States Adjust to Changing Economy.

AuthorEckl, Corina
PositionImpact of national slowdown - Statistical Data Included

After years of robust growth, the national economy is starting to slow.

What does this mean for state finances?

The national economy has been red hot for several years, and state finances have reaped the benefits. But times are changing. The nation's economy is cooling, the stock market has lost much of its luster, consumer confidence has declined for five consecutive months, and an increasing number of layoffs are being reported. While this slowdown obviously is affecting state finances, the impacts have been uneven. As a group, states have seen their fiscal situations take a turn since last year. But there remains good news in many states.

ERRATIC STATE REVENUES

Much attention has been focused on state revenue collections and whether they are meeting expectations. Although revenue growth appeared strong at the beginning of the fiscal year, collections have been erratic in recent months and generally have slowed. December collections were particularly disappointing. Yet despite sluggish growth, revenue collections through January were on target in 11 states and above target in another 20. In some states, collections were significantly better than expected.

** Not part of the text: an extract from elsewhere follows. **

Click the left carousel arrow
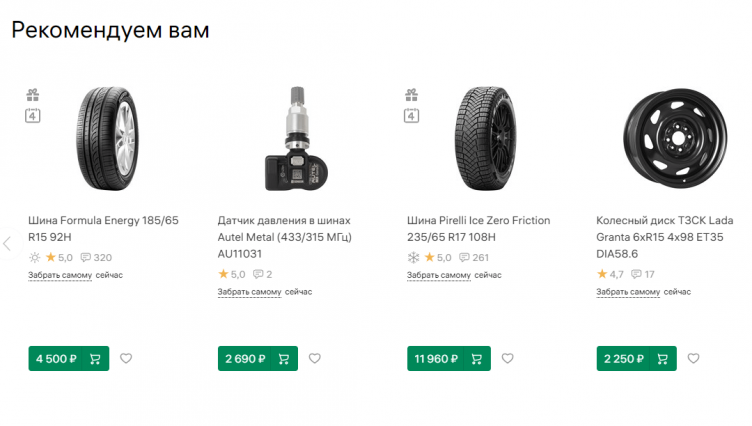The height and width of the screenshot is (426, 752). coord(7,243)
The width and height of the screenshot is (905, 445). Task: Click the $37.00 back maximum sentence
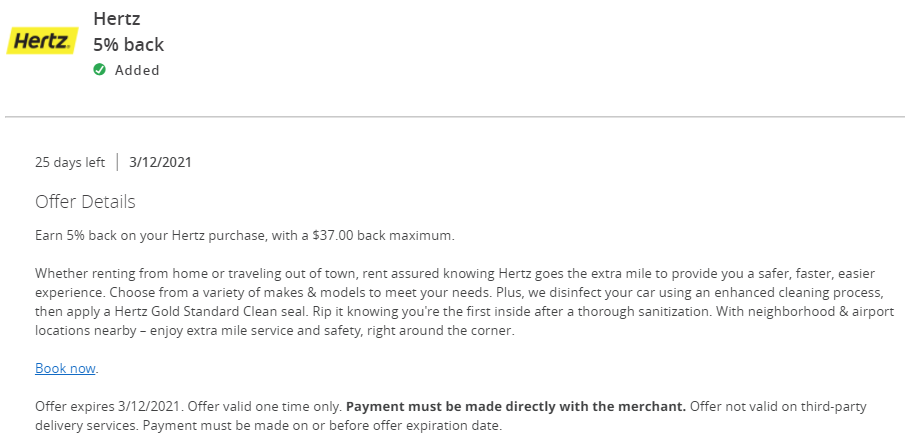click(x=245, y=236)
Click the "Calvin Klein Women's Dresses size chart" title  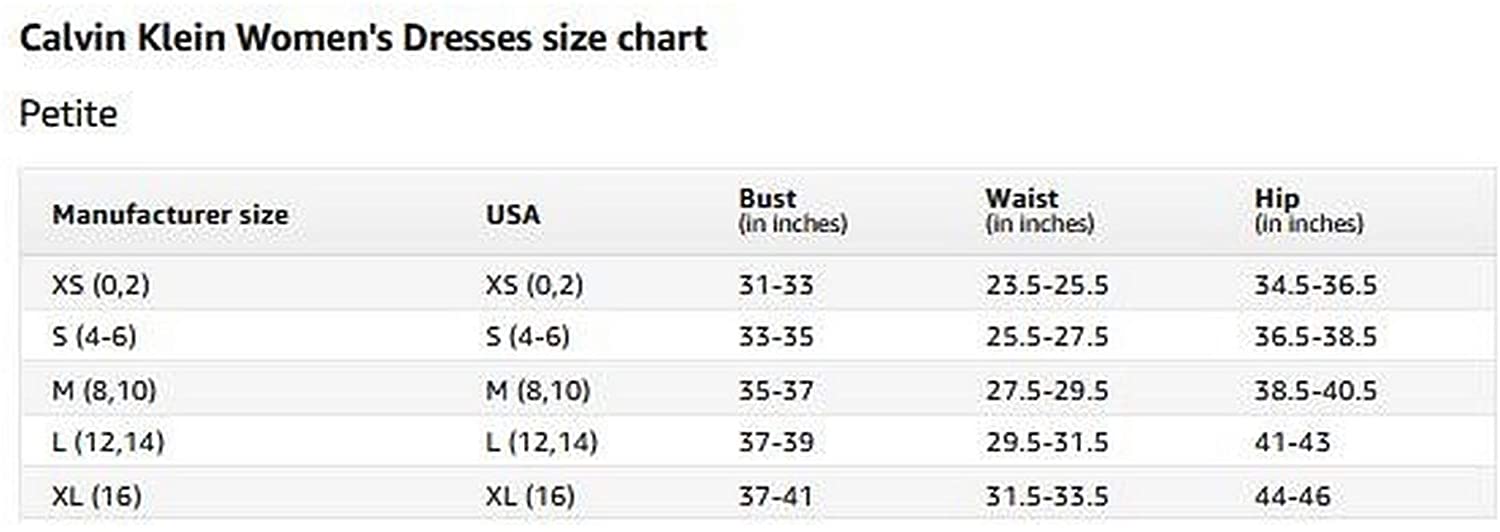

Regional patterns emerge from the data. States with strong growth tend to be in the West (California, Idaho and Utah), Northeast (Connecticut, Massachusetts and New Hampshire) and Middle Atlantic (Maryland, New Jersey, New York and Pennsylvania).

In New York, revenue growth is projected in excess of 13 percent. "I think our strong growth is the direct result of huge tax cuts we've implemented in recent years," says Senate Majority Leader Joseph Bruno. "We've also developed several initiatives to stimulate business growth and generate jobs."

Other states experiencing stronger than expected revenue growth are the big severance tax states, Alaska, Louisiana, Montana, New Mexico and Wyoming.

At the same time, shortfalls are occurring in many Southern states, including Alabama, Arkansas, Kentucky Mississippi, North Carolina, South Carolina, Tennessee and Virginia. Three states in the Great Lakes region--Indiana, Michigan and Ohio--are in similar situations.

"Revenues are growing at about half the 5 per cent growth we've seen in recent years," says Ohio Senate President Richard Finan. "We can still buy a suit, but now we're buying it at Sears & Roebuck instead of Brooks Brothers."

How state revenues will fare throughout the remaining months of the fiscal year is the $64,000 question. Although December revenues were weak, some states reported that collections rebounded in January. This has left some forecasters wondering if the January situation is an aberration or a sign of things to come. Time will tell. In the meantime, states in the West tend to be optimistic about continuing strong revenue growth. Others, especially those in the South, are much more pessimistic. But not all.

"I'm not unduly concerned about the current situation," says Michigan Senator Joanne Emmons, majority floor leader and chair of the Senate Finance Committee. "Bitter cold weather shut down construction in December, January and part of February, and those shutdowns are reflected in our revenue numbers. But we have a huge amount of upcoming highway construction that will do good things for our economy."